### [TO DO]
Copy the closing run of lines, from the one with "Task: Click the" through the last line of the listing, exactly and without any pictures.

### [INPUT RECORDS]
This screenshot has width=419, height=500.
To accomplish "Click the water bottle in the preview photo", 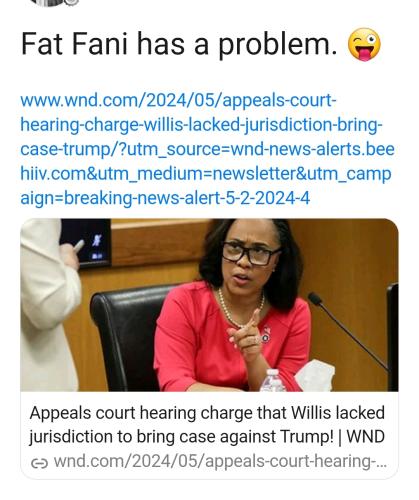I will tap(273, 380).
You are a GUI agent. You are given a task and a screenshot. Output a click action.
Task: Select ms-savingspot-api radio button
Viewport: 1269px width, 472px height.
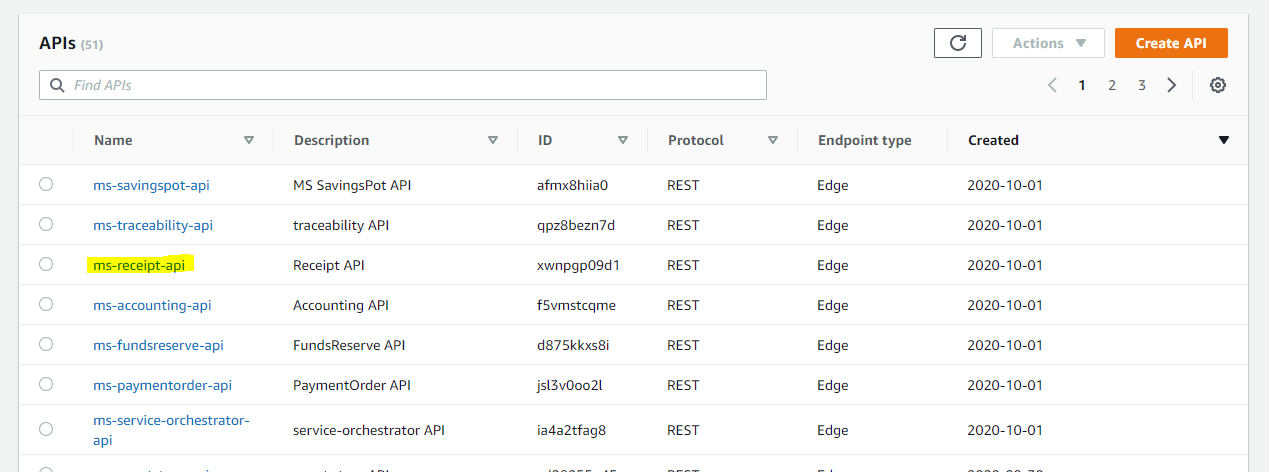point(46,184)
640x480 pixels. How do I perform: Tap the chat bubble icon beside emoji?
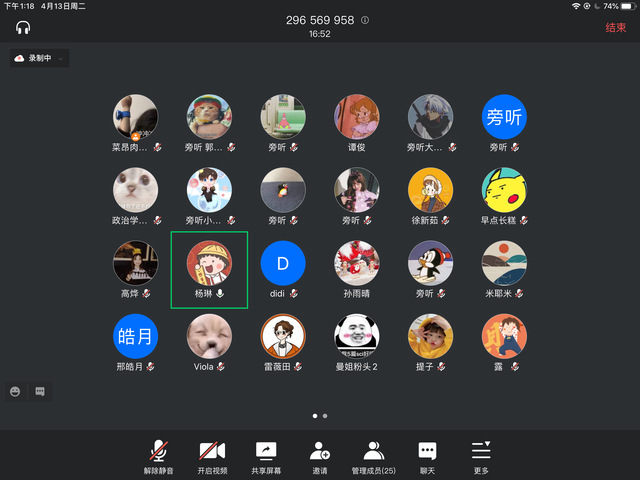(x=40, y=390)
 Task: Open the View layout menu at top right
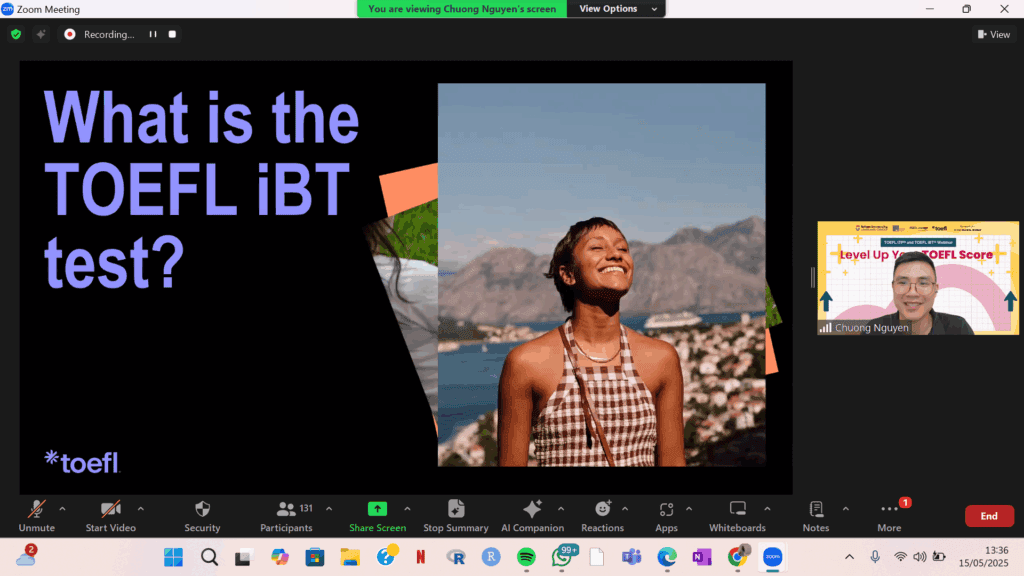click(x=993, y=34)
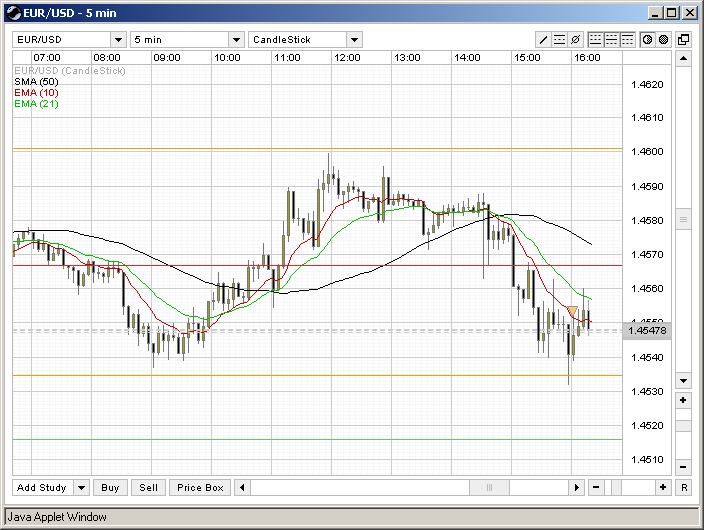Click the horizontal time scrollbar thumb

(x=489, y=487)
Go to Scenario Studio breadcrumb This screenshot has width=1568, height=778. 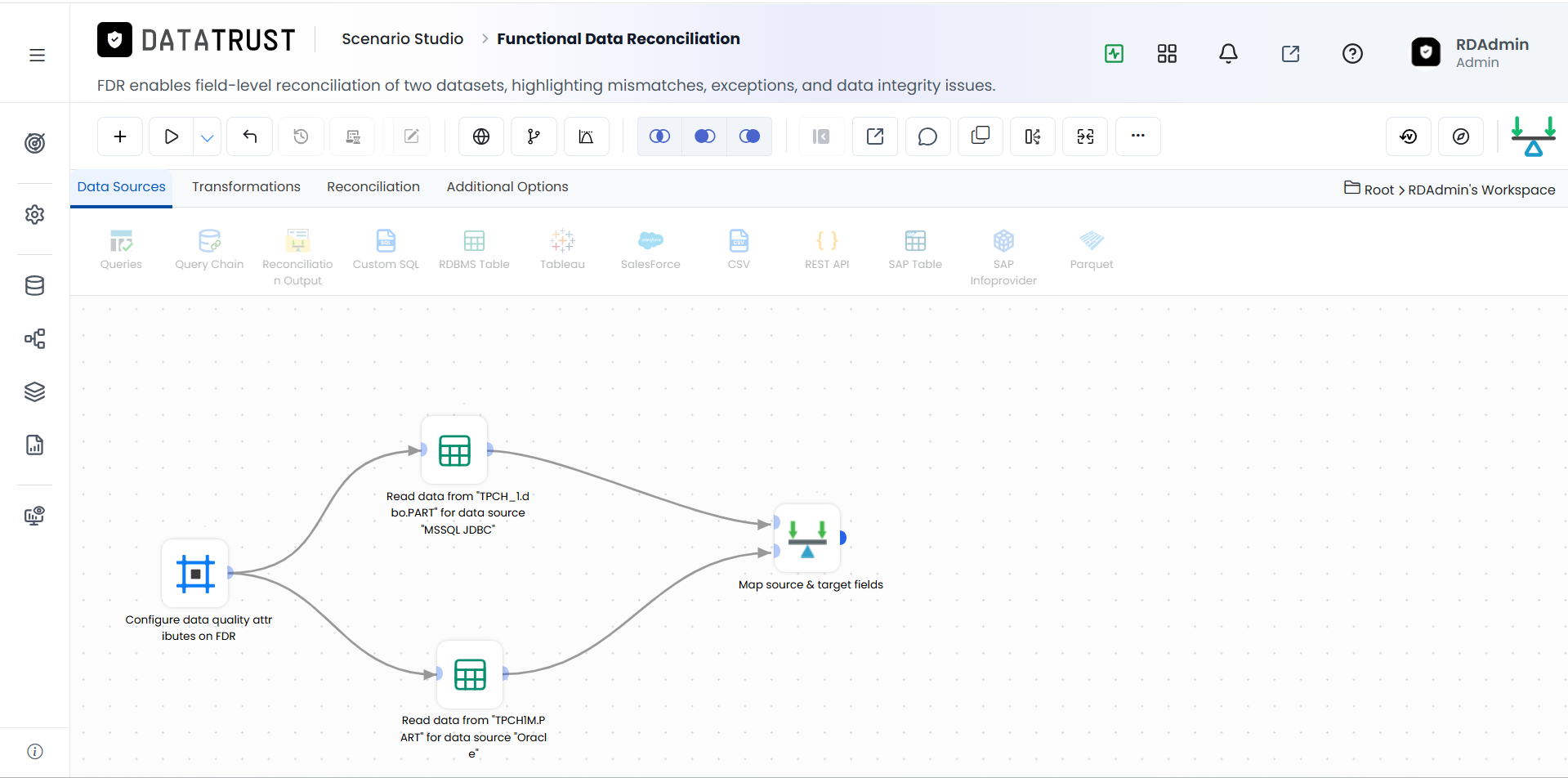(402, 38)
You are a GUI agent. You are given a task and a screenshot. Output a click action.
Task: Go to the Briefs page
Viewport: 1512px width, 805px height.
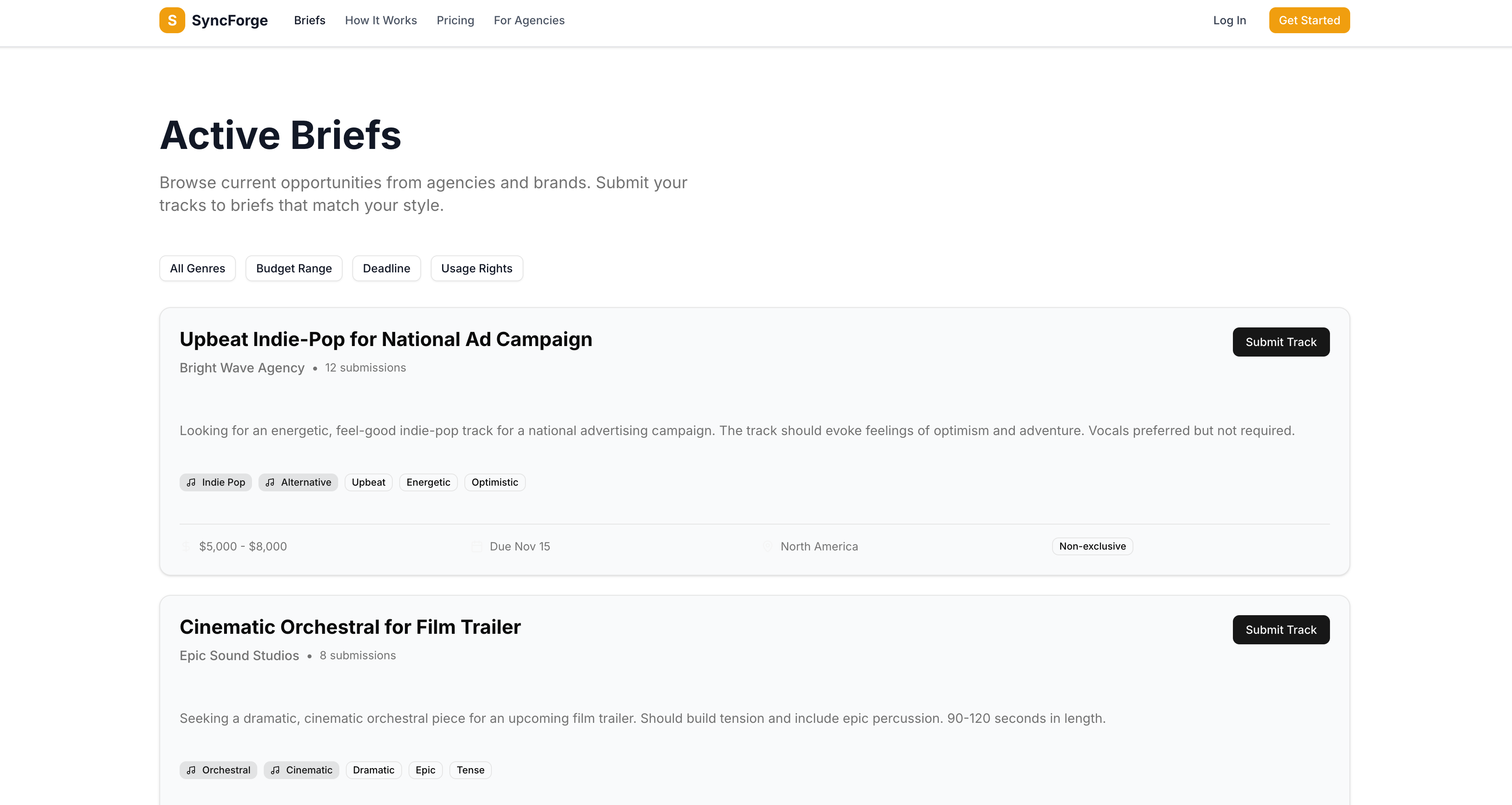tap(309, 20)
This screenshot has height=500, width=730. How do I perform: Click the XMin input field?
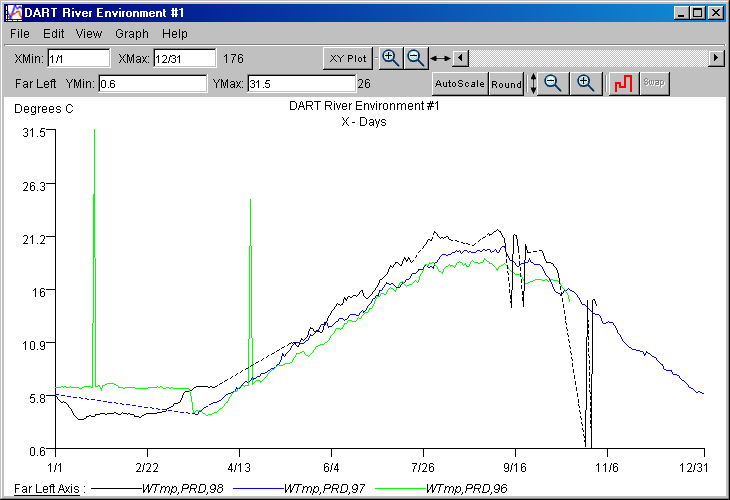point(78,59)
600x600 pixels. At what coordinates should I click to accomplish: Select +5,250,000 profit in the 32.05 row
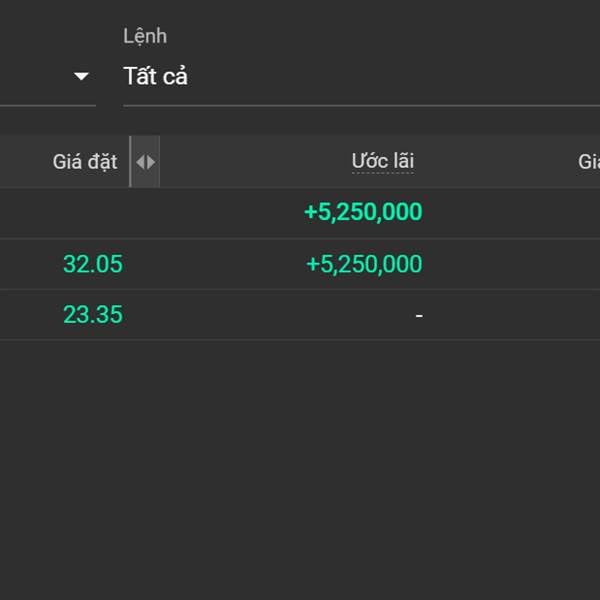(x=364, y=264)
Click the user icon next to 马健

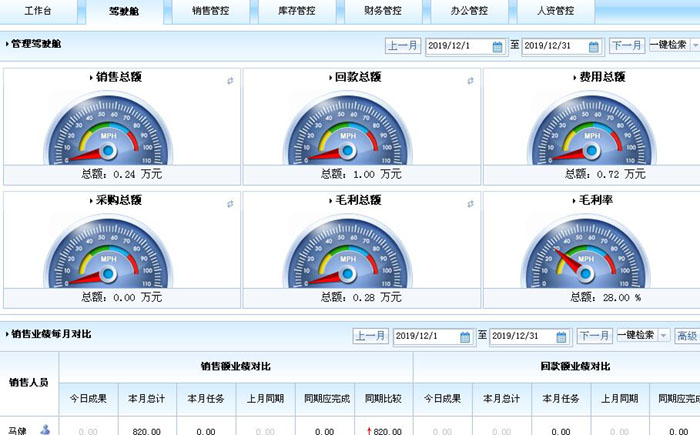(x=45, y=430)
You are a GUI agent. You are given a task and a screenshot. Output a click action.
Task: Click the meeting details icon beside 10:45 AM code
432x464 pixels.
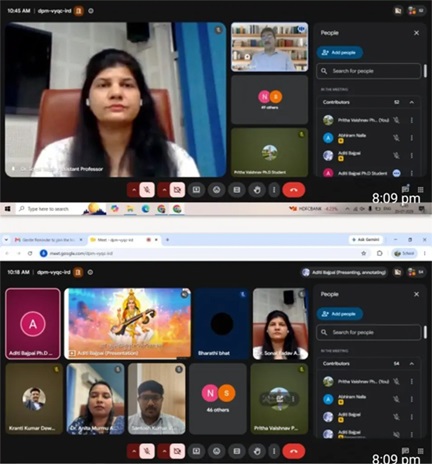click(x=91, y=11)
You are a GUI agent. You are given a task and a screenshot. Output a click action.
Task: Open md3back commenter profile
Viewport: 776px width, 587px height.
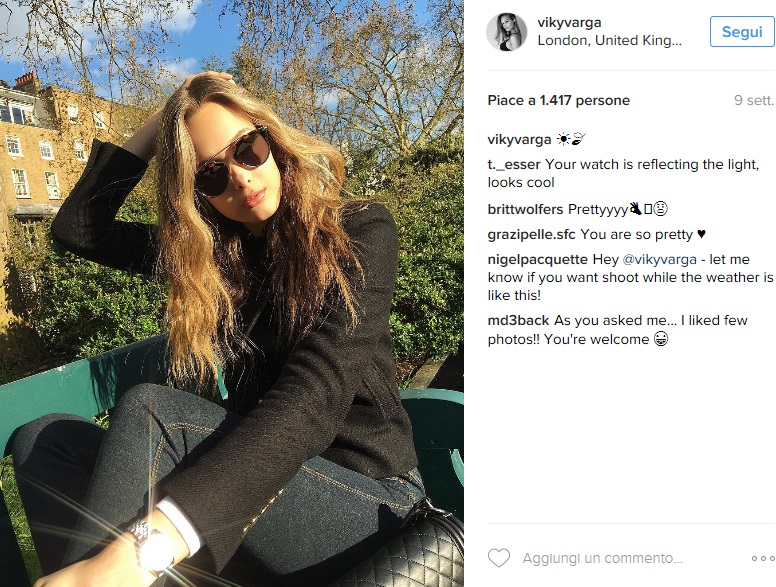pyautogui.click(x=518, y=320)
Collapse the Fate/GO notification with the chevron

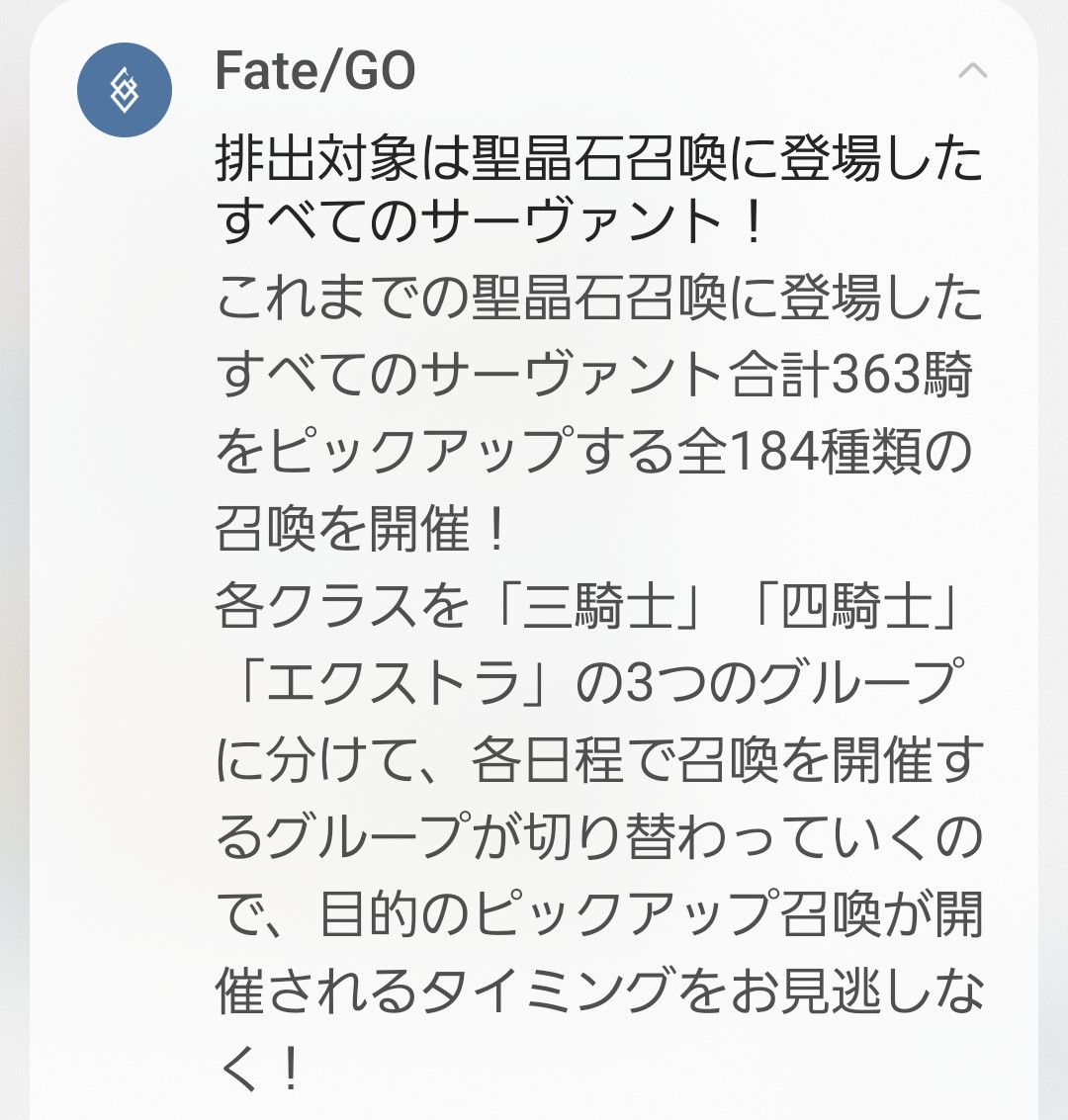(x=973, y=71)
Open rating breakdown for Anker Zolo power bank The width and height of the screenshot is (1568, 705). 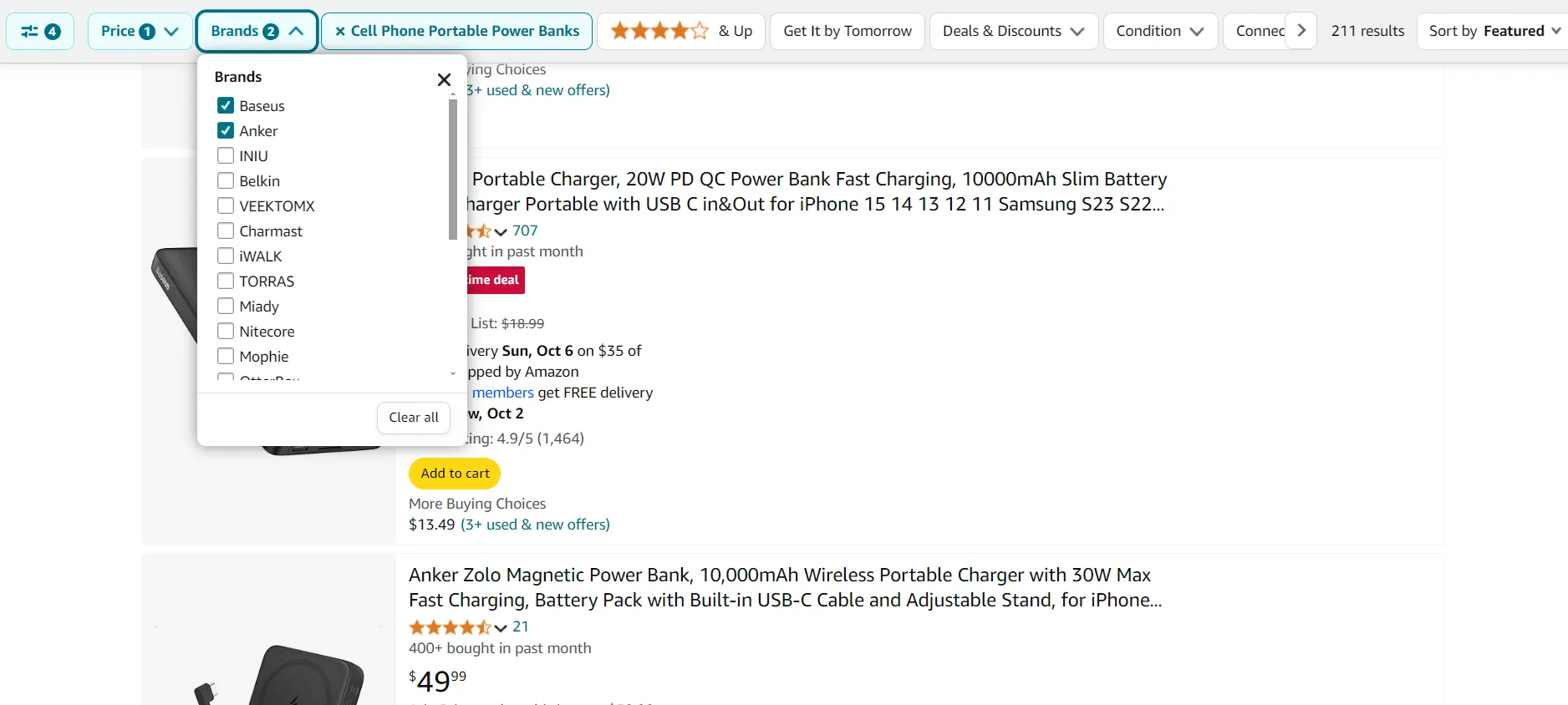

### [COMPLETED EXERCISE]
Task: Click the meeting details icon beside 10:45 AM code
432x464 pixels.
click(x=91, y=11)
You are a GUI agent. You are given a task and a screenshot. Output a click action.
Task: Open md3back commenter profile
Viewport: 776px width, 587px height.
pyautogui.click(x=518, y=320)
Collapse the Fate/GO notification with the chevron

(x=973, y=71)
Open rating breakdown for Anker Zolo power bank The width and height of the screenshot is (1568, 705). 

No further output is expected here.